# Lista de tarefas
a: Traduza para inglês esta frase do discurso parlamentar: «Já não se resolve, decreta-se.»
b: Prossiga, por favor, o discurso parlamentar a partir do ponto em que termina.

# Excerto fornecido
- - -

O Orador: - Nada direi sobre esta nova fórmula de doçura política.

Simplesmente recordo que antigamente os governantes mediam-se pela maneira pessoal como defrontavam e venciam os problemas da sua jurisdição e pelo tacto e habilidade de que davam provas.

Agora, diante das dificuldades ou casos delicados, carrega-se no botão e aparecem pílulas legislativas que tudo aplainam.

Já não se resolve, decreta-se. E, todavia, mecanizar as soluções é perder a noção do conteúdo pessoal e humano de toda a actividade política.

Vozes: - Muito bem, muito bem!

O Orador: - O pendor da lógica levar-me-ia u conclusão de que, se há necessidade de treinar dirigentes, esse treino tem de abranger, pelo que se vê, todos os escalões, mesmo os mais altos.

- - -

# Dados registados
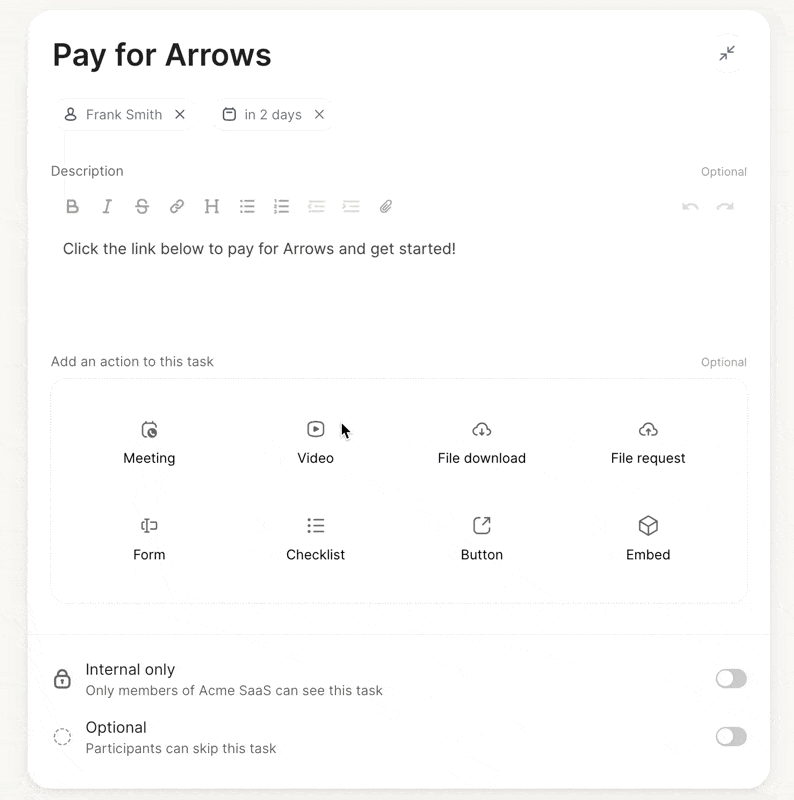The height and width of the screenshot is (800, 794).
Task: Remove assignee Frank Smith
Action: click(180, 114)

- - -

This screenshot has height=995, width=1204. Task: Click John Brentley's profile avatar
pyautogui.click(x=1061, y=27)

- - -

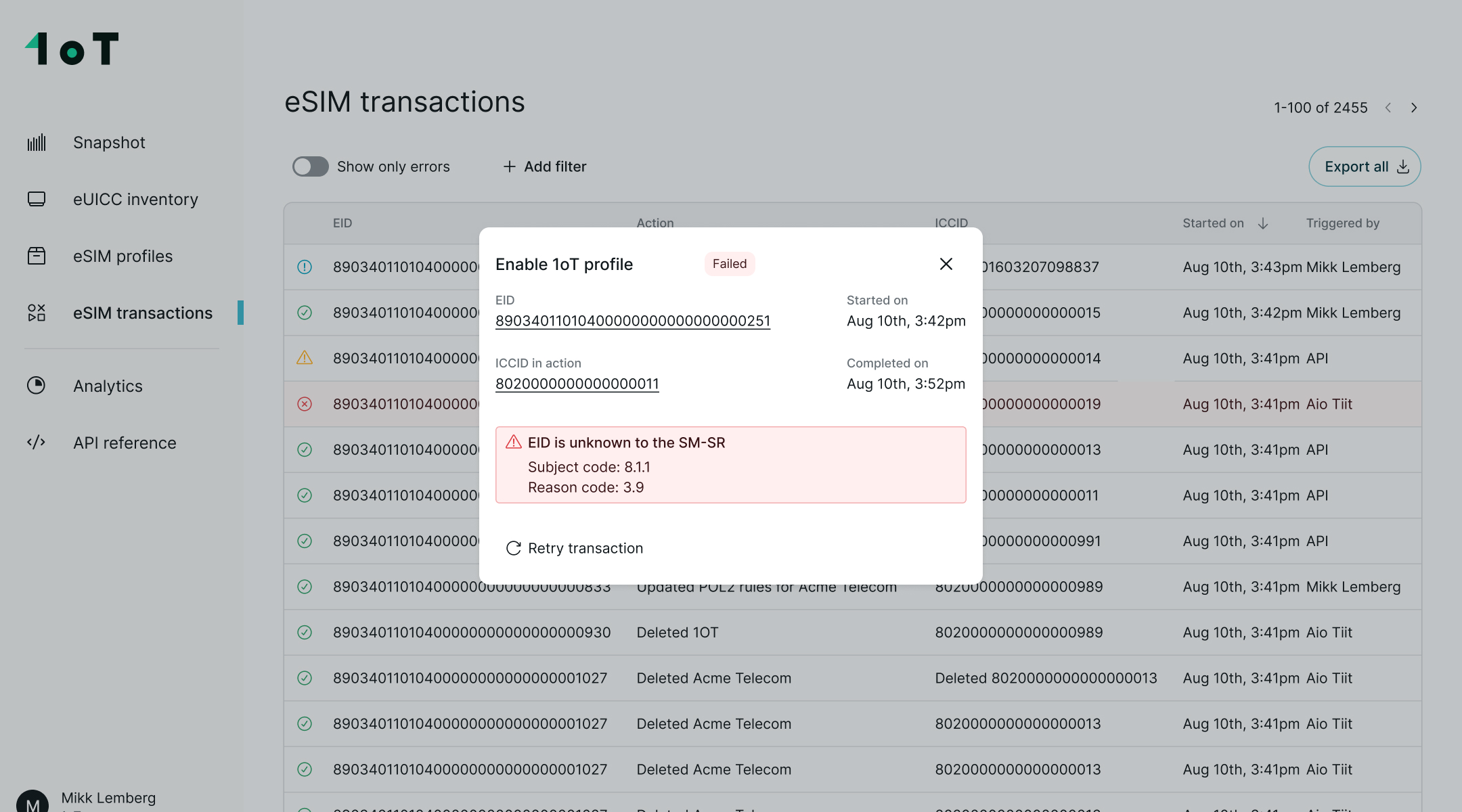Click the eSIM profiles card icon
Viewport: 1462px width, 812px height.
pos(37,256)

- - -

# Respostas
a: Matters are no longer resolved; they are decreed.

b:
Sr. Presidente: já foi focado nesta Assembleia em termos vivos, pelo Sr. Dr. Homem de Melo, o que a vaga de demissões dos presidentes das câmaras representava de injustiça para tantos que se devotaram à vida pública do País, alheios a sacrifícios e prejuízos e superiores a amarguras, a incompreensões e, até, neste momento, bem superiores ao fel da ingratidão.

Eles surgem à minha imaginação como sobreviventes, como homens moldados no estilo moral de outras épocas, visto que hoje parece viver-se outro ciclo: o ciclo da moral atómica!

Mas não reivindico para esses homens aquela meia dúzia de palavras que, com sabor de epitáfio, tornam tão insossas e fatigadas as portarias de louvor.

Quero apenas deixar a todos quantos serviram com eficiência e isenção uma palavra de apreço e de solidariedade. Não posso esquecer que no número destes servidores estão altos valores que me habituei a ver nas primeiras linhas desta Assembleia e sempre na vanguarda das nossas fileiras.

Vozes: - Muito bem, muito bem!

O Orador: - Em face desta, injustiça é forçoso afirmar que a linha de renovação anunciada há tempos está distorcida e desfocada.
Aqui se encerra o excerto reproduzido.